Dundee Ducks

Analyse The Essential Features Of Information Sharing Agreements Within And Between Organisations

03

Dec 20

0

As a service that has been open for just over a year, we continue to refine communication methods and systems within the internal staff communications department. There are several sources of information (as described above) in which different types of information are retained. Daily information is transmitted from one team to another via the Daily Handover team book, which is the first place to look when a layer begins. This document then tells the team all other important documents relating to the events of the previous layer, and it is working well for now. The specific information for each service user is stored in a Case File folder, the format of which has changed several times over the past year, which has led to a considerable amount of work for team leaders and key workers, but this should lead to an efficient and much more user-friendly format in the future.
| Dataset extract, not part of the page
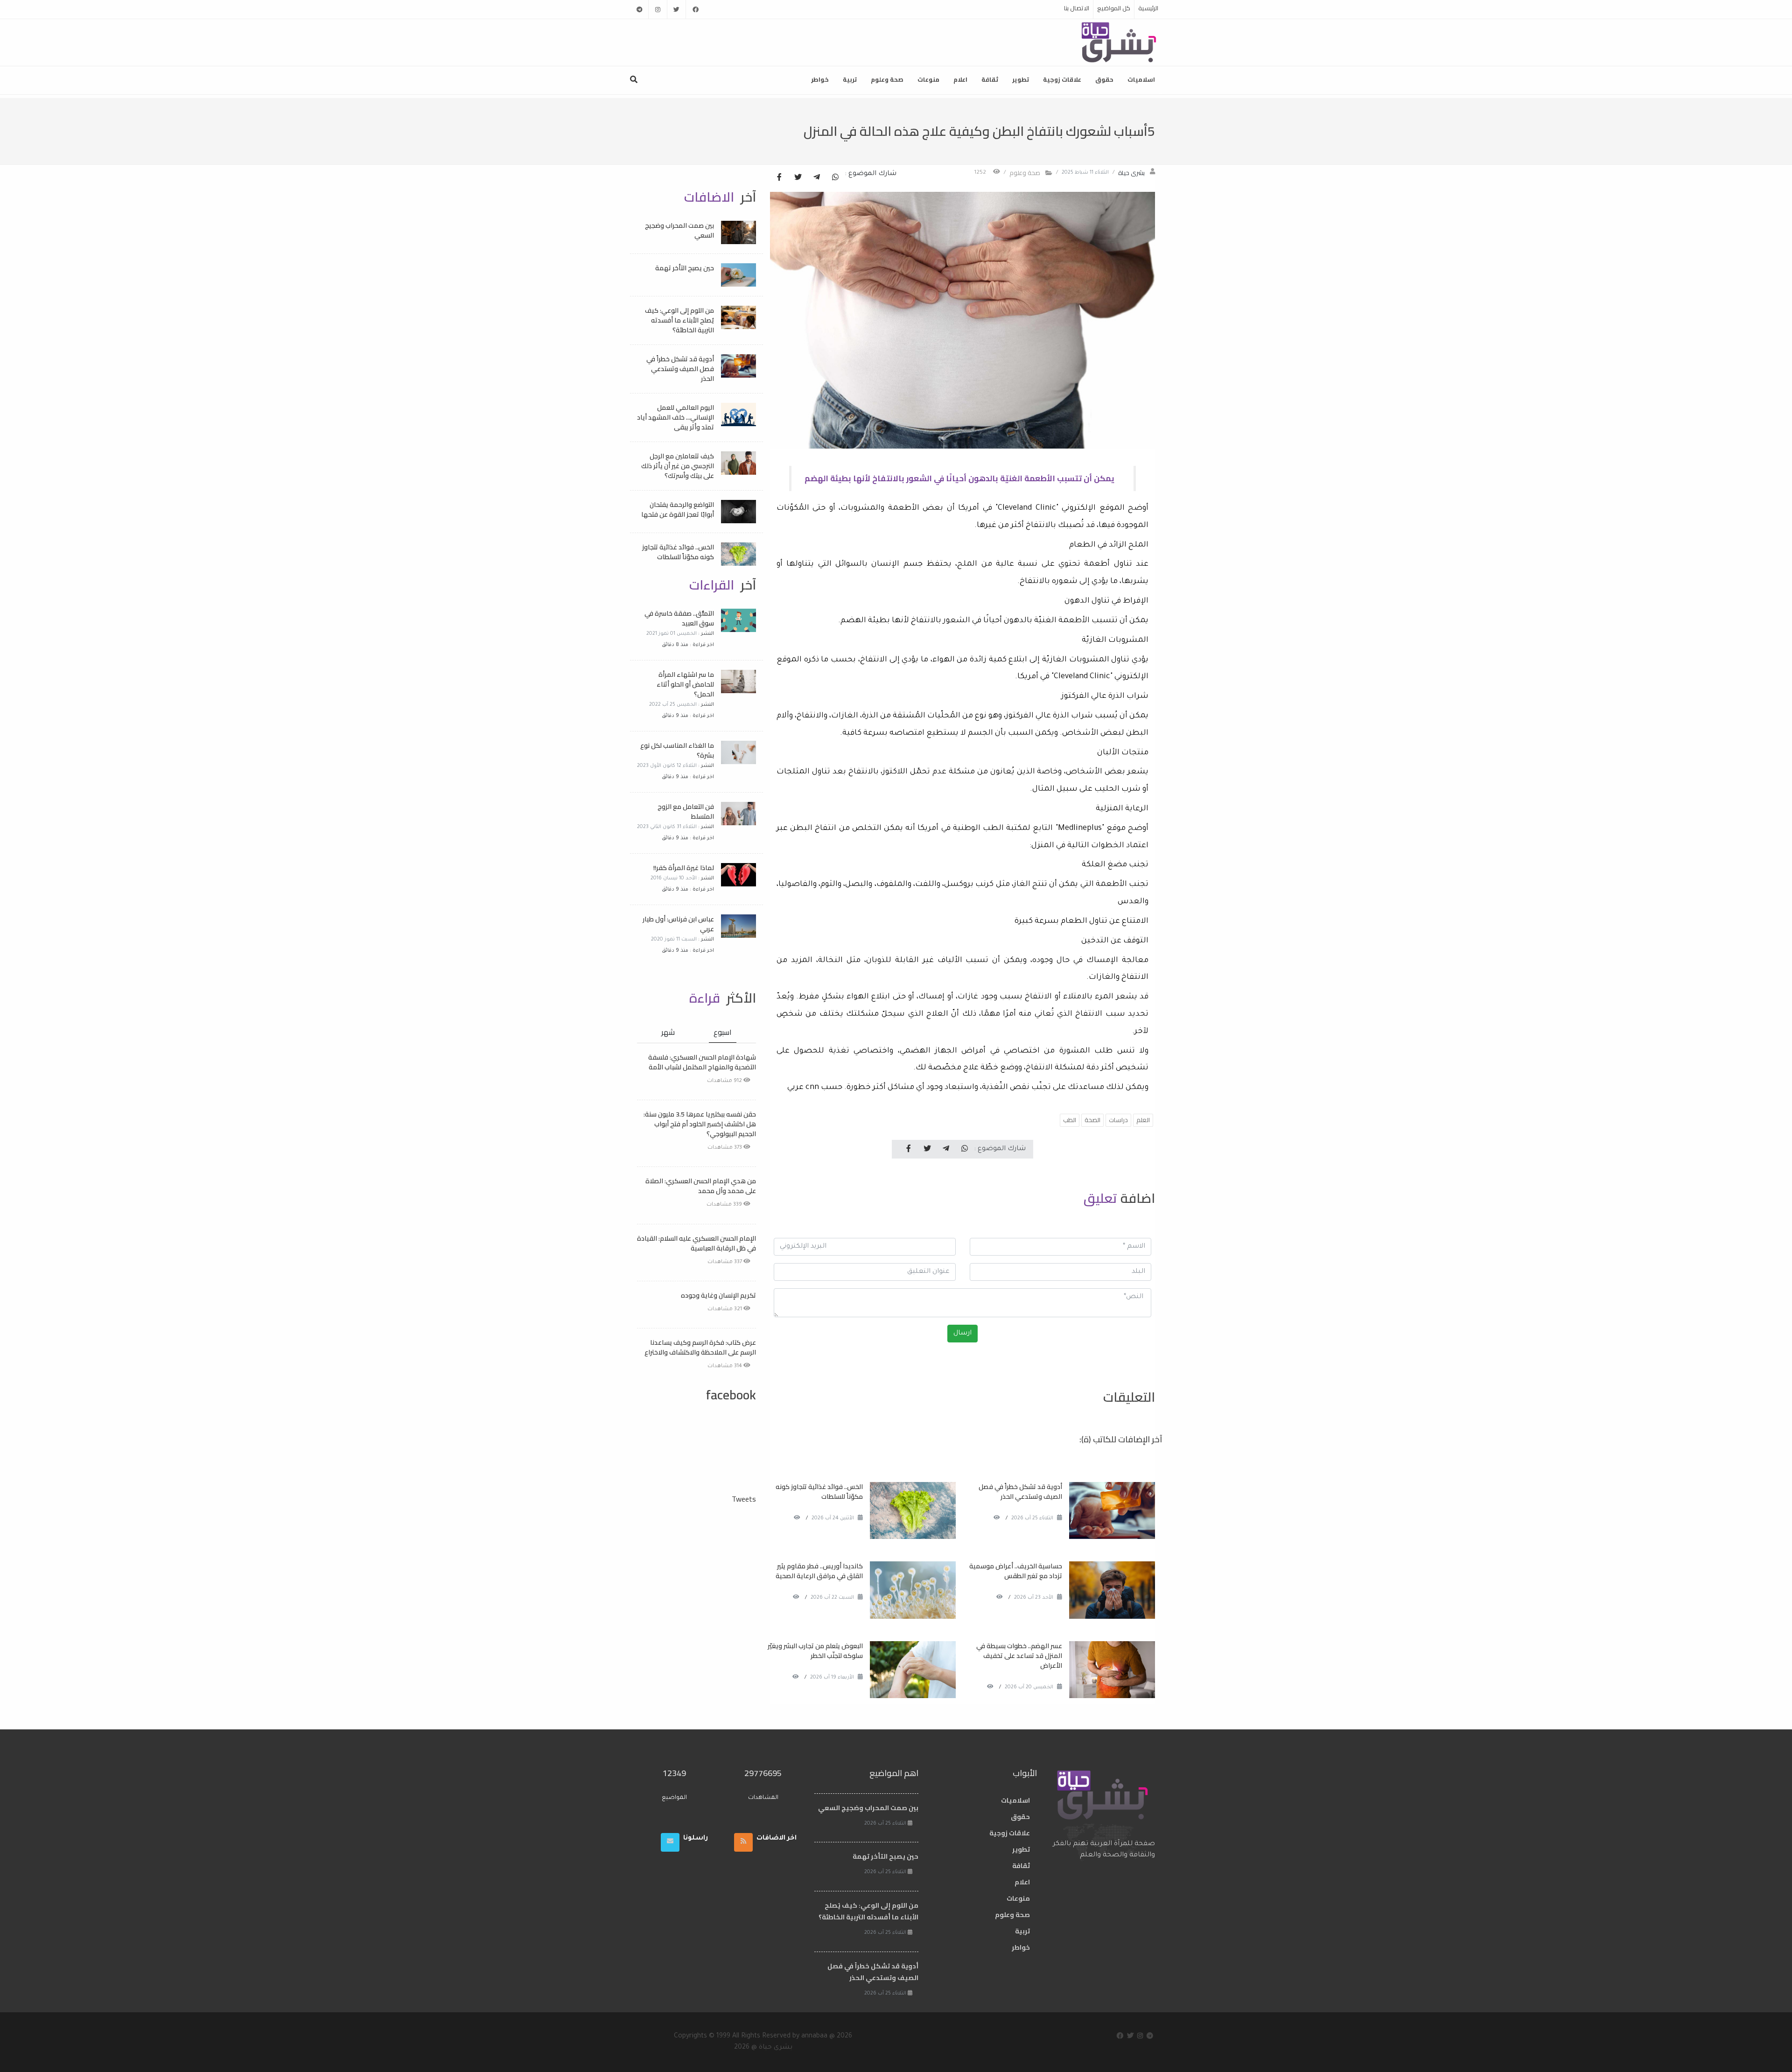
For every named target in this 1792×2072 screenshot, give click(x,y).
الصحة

We have also created a summary page for each service user, so that new employees or temporary workers can quickly become familiar with the person who will support them. The main obstacle to effective communication, both within and outside the department, is the pressure of time and the frequency of several problems that arise simultaneously. This makes it difficult for staff to record complete and accurate information, and this is an area where it is very important that staff be assisted to carry out this work. Lack of computer knowledge also undermines the effectiveness of document filing, so staff often have to recall how documents are titled to be easily traced from the digital repository. Complex computer systems also leave us with connectivity problems that mean that employees and management cannot always access the server needed to drop off or retrieve, so temporary records are used until connectivity is restored.

This can cause problems if the problem is not resolved before the next layer arrives, but can be transmitted through the team-to-team book. Our computer systems are being overhauled. Data Protection Regulations (RGPD) and the Data Protection Act 2018 replace the Data Protection Act 1998.